---------- Text segment
I know Chip sits down with the "perpetrator" and goes over the transformation. I'd think he'd keep it relatively close to what the owner would approve of. The last episode I saw was if I recall a Chevelle with a vinyl top. I recall the dad saying he really loves that vinyl top. During the resto Chip says that vinyl top is GONE. He didn't like it. I watched for the reaction on the owners face when he took his first look and I didn't see him missing it but maybe later he was. I can say I would be pissed but if I had a car in dire shape with no funds to fix it up and I was presented the car all done up I'd be the most gracious SOB alive.


----------



## FastFrank (Jun 12, 2009)

6QTS11OZ said:


> Also the person that's in on the the actual set up and taking of the car has an idea of what the owner wanted to do to the car. So Chip isn't just throwing caution to the wind and hacking someone's car up the way he wants to. It's normally spot on to what the owner wanted and turns out a helluva lot better that what the owner probably would have done. PLUS IT DOESN'T COST THE OWNER A PENNY!! Sounds like a good deal to me.


There is a cost to the person who was in on it. They have to agree to pay the state sales tax on all items installed on the car. If your wife were to sign you up, and you were selected, your wife would be on the hook for those taxes. I don't know how you would claim that on your income taxes either, but I'm sure the federal government would have their hand out for that also.


----------



## xcmac26 (Dec 1, 2008)

say they spend 10k on parts (not labor, no tax on that), here in texas that'd be $875 in taxes. still a damn good deal.


----------



## 68greengoat (Sep 15, 2005)

That's what I was kinda thinking. Sales tax, bring it on. For that same $10k it would cost us Wisconsinites only $550. So he spends $20k, $1100, no problemo...... Even if CA is higher, no biggy......


----------
--------------------
## Aim of the exercise:
Revise the forum thread by writing out the stretch from "There is a cost" through "damn good deal." with "husband" in place of every "wife".
---------- Data extract
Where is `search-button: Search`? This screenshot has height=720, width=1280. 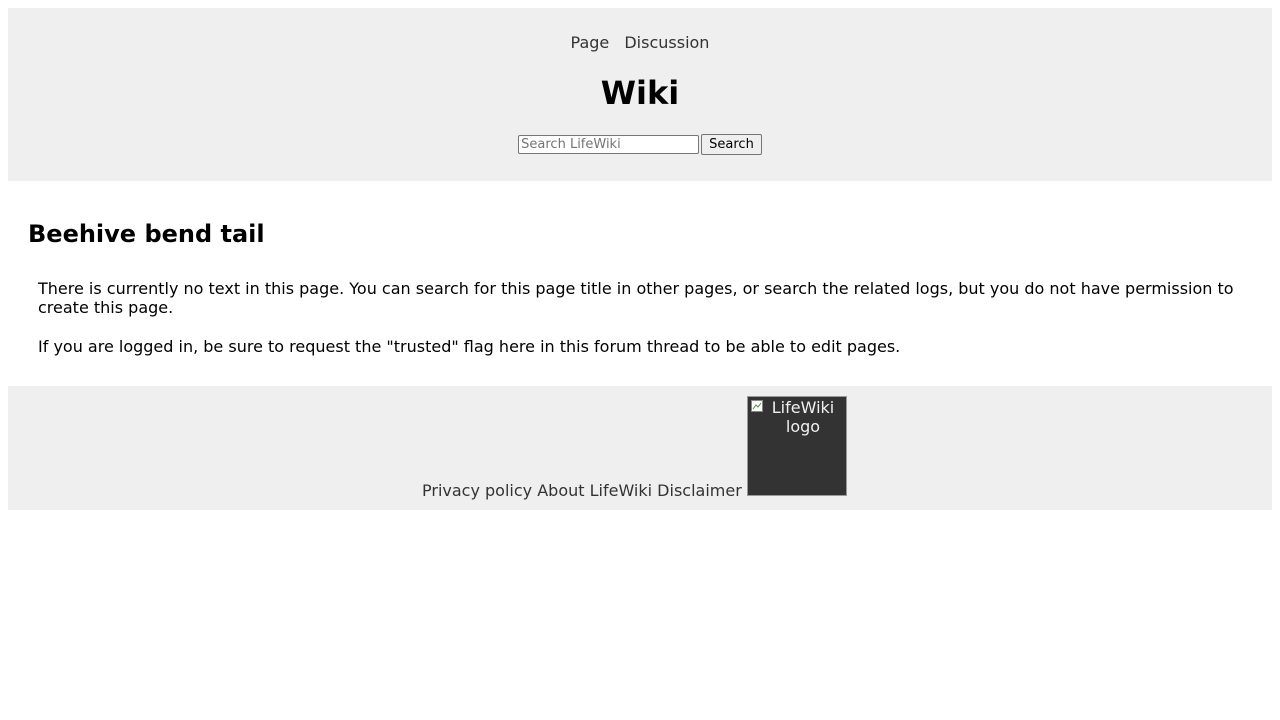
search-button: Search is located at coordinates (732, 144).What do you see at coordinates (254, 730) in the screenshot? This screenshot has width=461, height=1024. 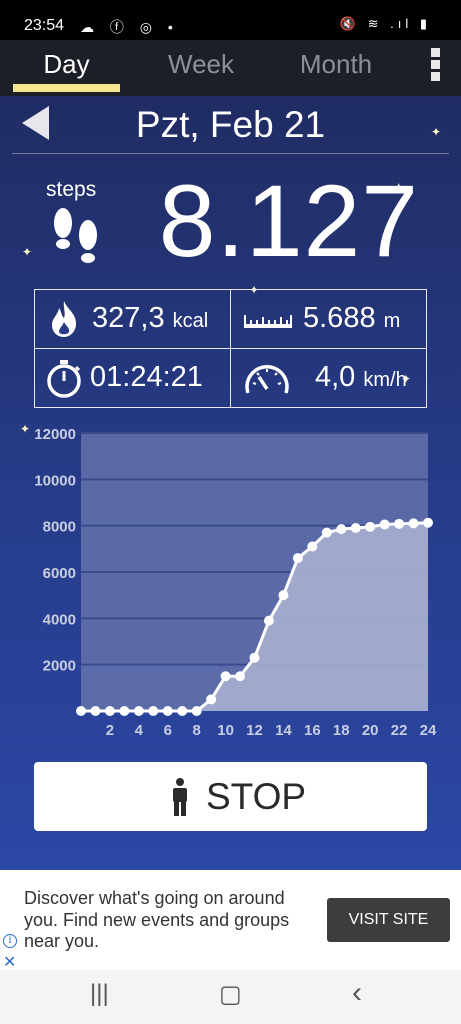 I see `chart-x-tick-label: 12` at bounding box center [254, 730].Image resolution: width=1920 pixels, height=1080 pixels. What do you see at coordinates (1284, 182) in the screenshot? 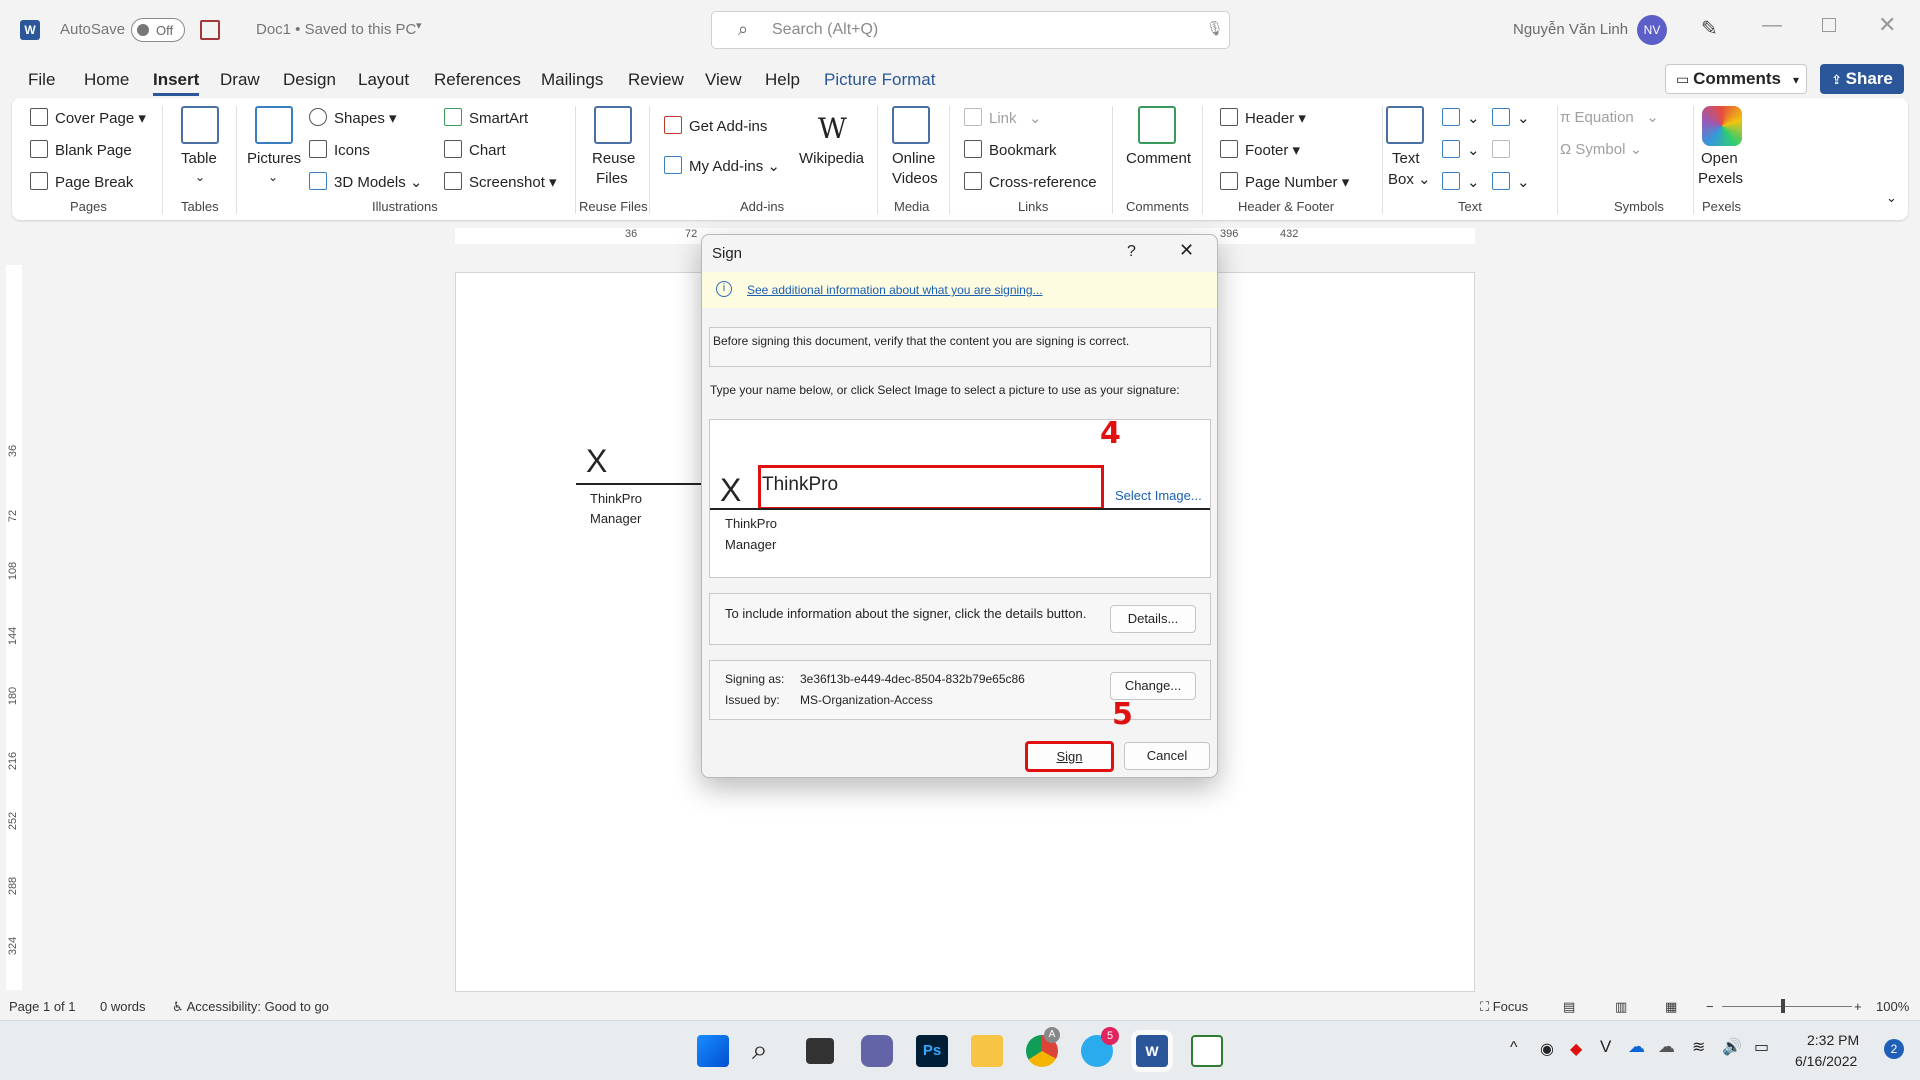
--------------------
## Finished exercise:
There is a cost to the person who was in on it. They have to agree to pay the state sales tax on all items installed on the car. If your husband were to sign you up, and you were selected, your husband would be on the hook for those taxes. I don't know how you would claim that on your income taxes either, but I'm sure the federal government would have their hand out for that also.


----------



## xcmac26 (Dec 1, 2008)

say they spend 10k on parts (not labor, no tax on that), here in texas that'd be $875 in taxes. still a damn good deal.